By Danny Aramouni, a sophomore molecular biology/biochemistry and Bible and religion major from Manhattan, Kansas
Scripture: Romans 4:1-5, 13-17 (NRSV)
When I read passages of Scripture such as today’s reading from Romans, I must admit that I have a knee-jerk reaction. Writings such as this can be and are used to justify lives of complacency with the idea that, if we are saved by faith and grace alone - the sola fide and sola gratia of the Reformation - then we need not take seriously Jesus’ calls to work for justice, to rehearse the coming of the Reign of God. Like Dietrich Bonhoeffer, the theologian known for his resistance to the Nazis, the idea of “cheap grace” makes me profoundly uncomfortable. No, it would be unfaithful to Christ to use the cross as an excuse for inaction.
James the Just, the brother of Jesus, has a similarly strong reaction to Paul’s focus on faith in Romans. Indeed, in James 2:14-26 he uses the same example that Paul uses to make his point - the example of Abraham. James even seems angry at Paul: “Do you want to be shown, you senseless person, that faith apart from works is barren?” (2:20) James proceeds to argue that faith is incomplete without works; truly, that faith without works is dead.
Dialogues, or perhaps debates, such as this one within the Bible increase my sense of wonder at the wisdom contained in the conversation among those who seek God - a conversation into which we are invited. No one party ever has a monopoly on Truth. It is with this sense of wonder that I accept neither a sedating grace, nor a self-bestowed grace, but a “costly grace” that simultaneously comforts, discomforts and calls us to follow the Incarnate God.

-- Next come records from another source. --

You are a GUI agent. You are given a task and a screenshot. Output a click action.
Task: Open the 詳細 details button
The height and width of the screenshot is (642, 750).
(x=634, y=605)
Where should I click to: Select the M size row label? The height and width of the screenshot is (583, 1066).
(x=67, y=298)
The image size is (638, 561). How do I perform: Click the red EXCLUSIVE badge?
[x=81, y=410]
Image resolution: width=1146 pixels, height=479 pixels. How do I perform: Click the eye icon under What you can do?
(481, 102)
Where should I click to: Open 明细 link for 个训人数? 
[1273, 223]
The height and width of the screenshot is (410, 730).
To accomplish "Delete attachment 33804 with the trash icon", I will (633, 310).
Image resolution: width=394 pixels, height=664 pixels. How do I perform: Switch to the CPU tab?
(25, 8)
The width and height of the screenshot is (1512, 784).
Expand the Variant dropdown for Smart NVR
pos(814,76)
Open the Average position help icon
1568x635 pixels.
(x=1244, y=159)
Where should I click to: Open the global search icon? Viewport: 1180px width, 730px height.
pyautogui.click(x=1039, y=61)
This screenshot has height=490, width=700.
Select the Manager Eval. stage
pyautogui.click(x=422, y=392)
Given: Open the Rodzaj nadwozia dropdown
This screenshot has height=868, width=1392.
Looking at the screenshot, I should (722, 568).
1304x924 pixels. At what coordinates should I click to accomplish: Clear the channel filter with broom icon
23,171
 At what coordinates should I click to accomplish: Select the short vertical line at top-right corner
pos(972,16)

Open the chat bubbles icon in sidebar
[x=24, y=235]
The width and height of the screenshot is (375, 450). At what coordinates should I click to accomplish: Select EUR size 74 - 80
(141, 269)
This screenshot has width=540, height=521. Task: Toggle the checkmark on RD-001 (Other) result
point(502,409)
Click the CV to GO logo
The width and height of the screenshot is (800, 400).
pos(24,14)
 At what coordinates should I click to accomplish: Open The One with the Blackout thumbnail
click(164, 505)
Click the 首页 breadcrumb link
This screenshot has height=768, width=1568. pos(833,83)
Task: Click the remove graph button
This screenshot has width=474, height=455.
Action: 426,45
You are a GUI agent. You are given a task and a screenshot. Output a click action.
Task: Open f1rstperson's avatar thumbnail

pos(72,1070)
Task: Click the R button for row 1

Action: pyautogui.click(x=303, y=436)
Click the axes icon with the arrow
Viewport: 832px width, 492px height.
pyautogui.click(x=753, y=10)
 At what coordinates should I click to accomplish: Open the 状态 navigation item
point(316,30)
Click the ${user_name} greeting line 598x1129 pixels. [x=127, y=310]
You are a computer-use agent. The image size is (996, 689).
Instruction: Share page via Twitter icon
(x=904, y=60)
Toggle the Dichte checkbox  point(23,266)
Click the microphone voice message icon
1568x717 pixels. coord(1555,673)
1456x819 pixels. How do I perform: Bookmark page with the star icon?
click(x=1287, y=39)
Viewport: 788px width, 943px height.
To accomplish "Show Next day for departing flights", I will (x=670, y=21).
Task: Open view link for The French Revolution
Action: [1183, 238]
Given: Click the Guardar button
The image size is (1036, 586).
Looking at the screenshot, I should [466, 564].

Scripture: Romans 4:1-5, 13-17 (NRSV)
What then are we to say was gained by Abraham, our ancestor according to the flesh? 2For if Abraham was justified by works, he has something to boast about, but not before God. 3For what does the scripture say? Abraham believed God, and it was reckoned to him as righteousness. 4Now to one who works, wages are not reckoned as a gift but as something due. 5But to one who without works trusts him who justifies the ungodly, such faith is reckoned as righteousness. 13For the promise that he would inherit the world did not come to Abraham or to his descendants through the law but through the righteousness of faith. 14If it is the adherents of the law who are to be the heirs, faith is null and the promise is void. 15For the law brings wrath; but where there is no law, neither is there violation. 16For this reason it depends on faith, in order that the promise may rest on grace and be guaranteed to all his descendants, not only to the adherents of the law but also to those who share the faith of Abraham (for he is the father of all of us,
17as it is written, I have made you the father of many nations) in the presence of the God in whom he believed, who gives life to the dead and calls into existence the things that do not exist.